Write out all of the data below word for word, but leave out the pictures.

[Item position entries]
☆ ☆ ☆ ☆

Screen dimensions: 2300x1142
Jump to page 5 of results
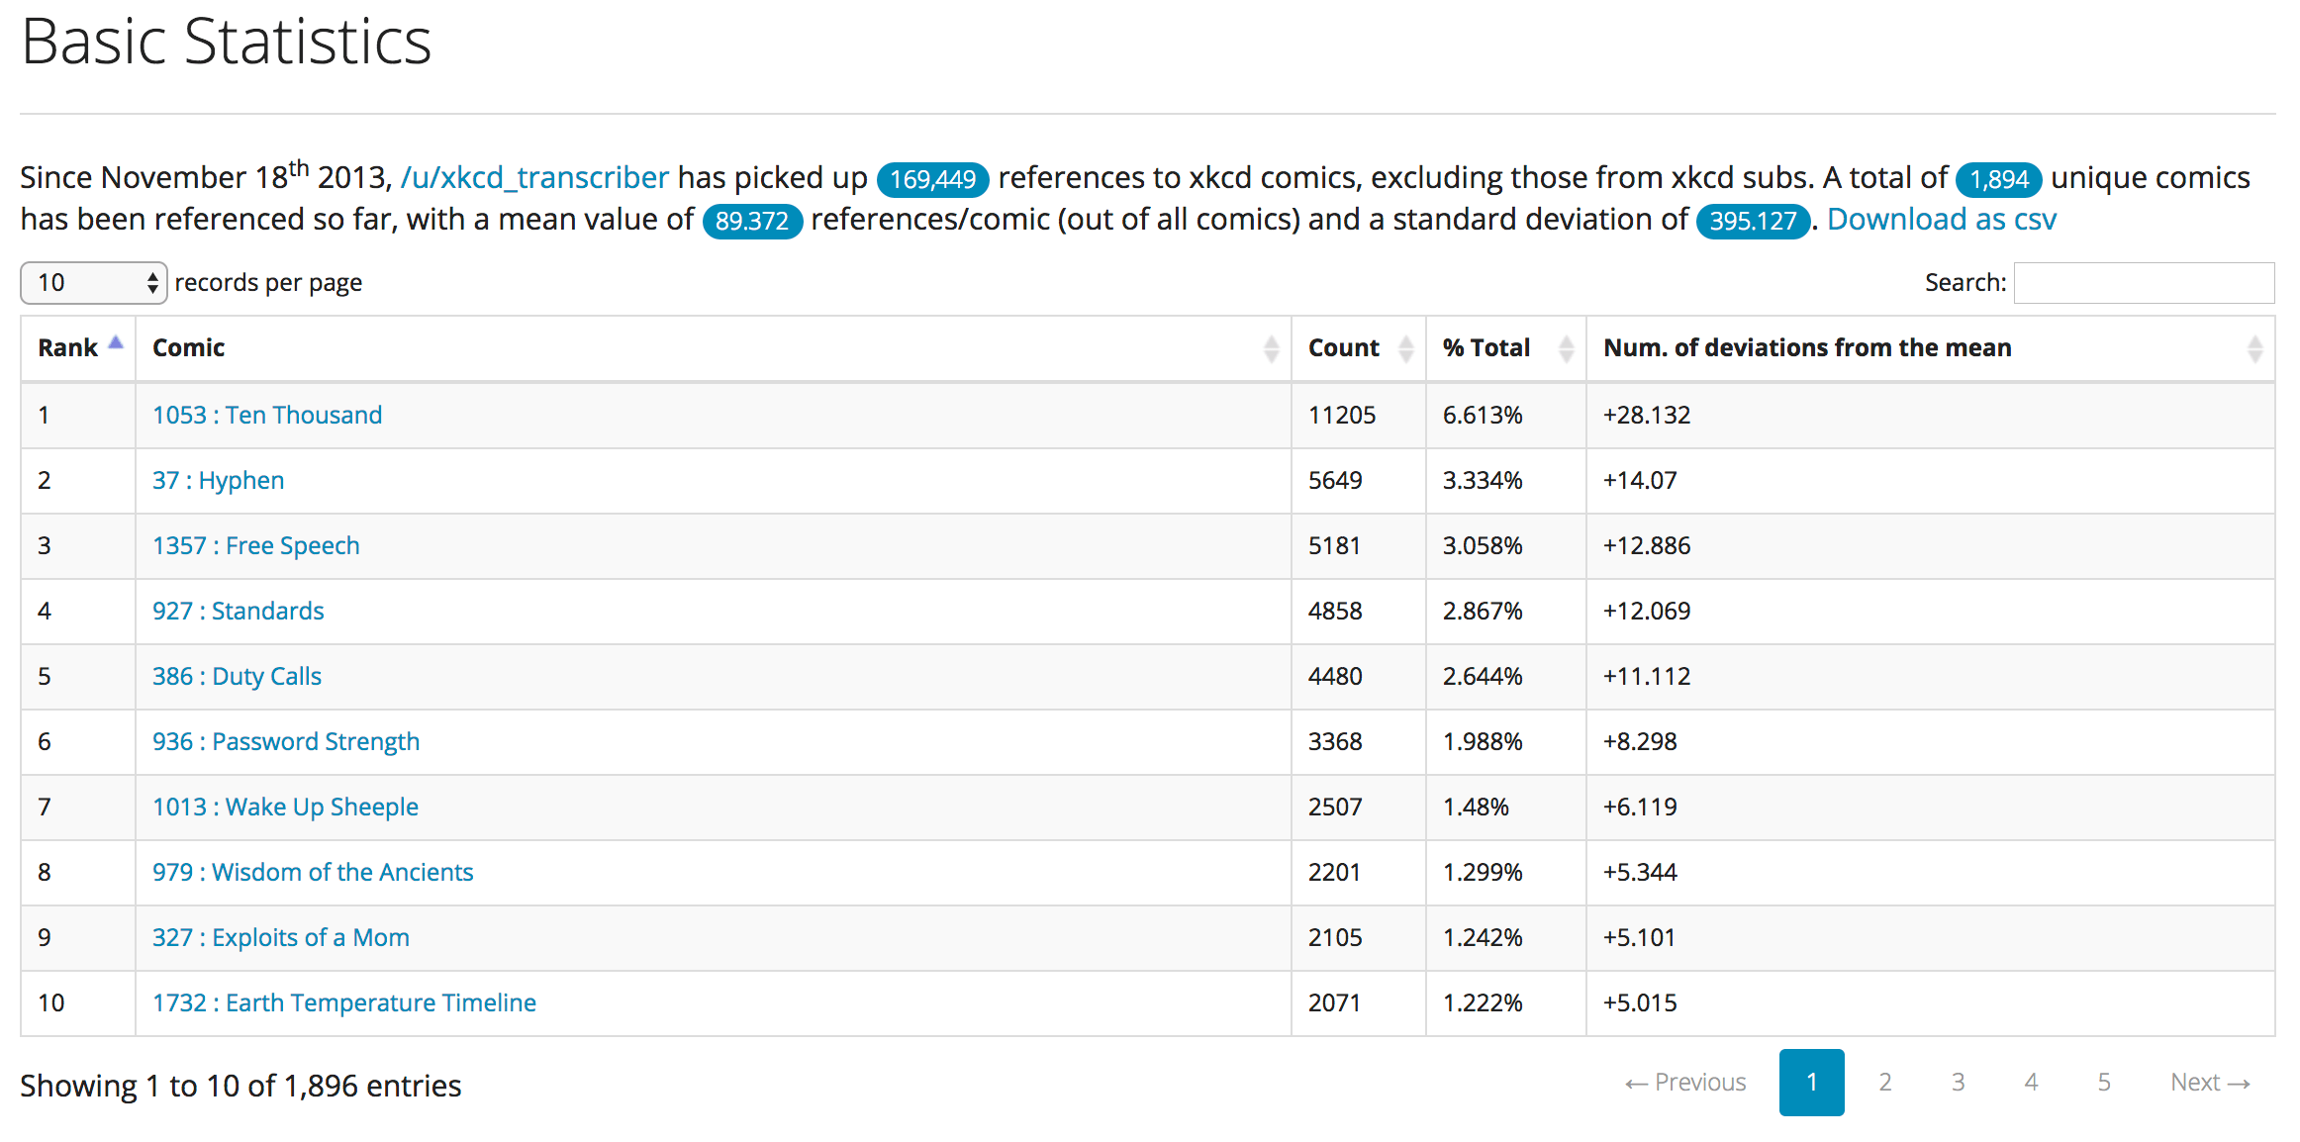tap(2103, 1083)
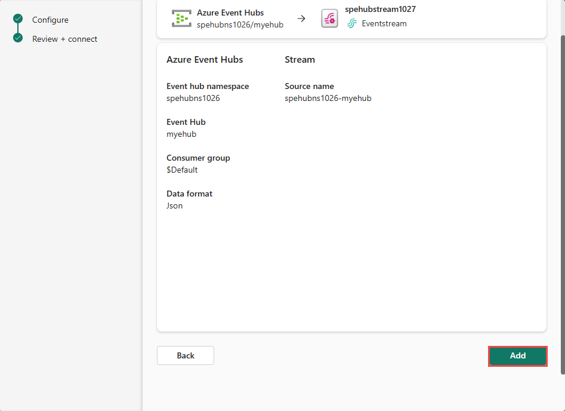This screenshot has width=565, height=411.
Task: Click the Azure Event Hubs source icon
Action: (x=181, y=19)
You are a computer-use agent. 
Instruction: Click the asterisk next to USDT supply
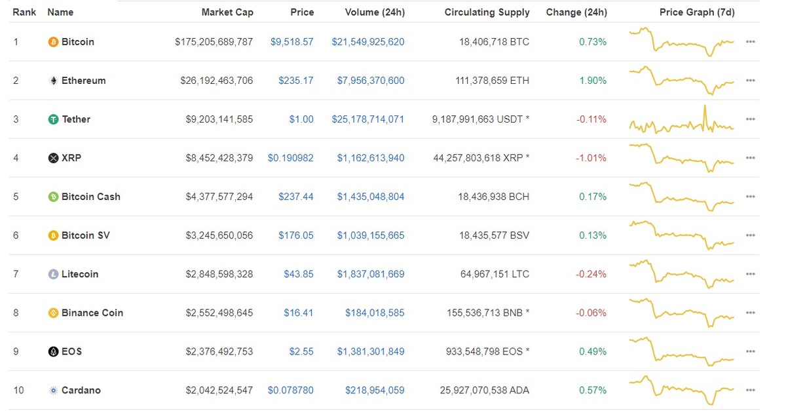pos(528,119)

☆ ☆ ☆ ☆

Output of the task -
Screen dimensions: 2300x1142
Jump to page 5 of results
tap(2103, 1083)
This screenshot has width=565, height=411.
Task: Click the Azure Event Hubs source icon
Action: (x=181, y=19)
You are a computer-use agent. 
Instruction: Click the asterisk next to USDT supply
pos(528,119)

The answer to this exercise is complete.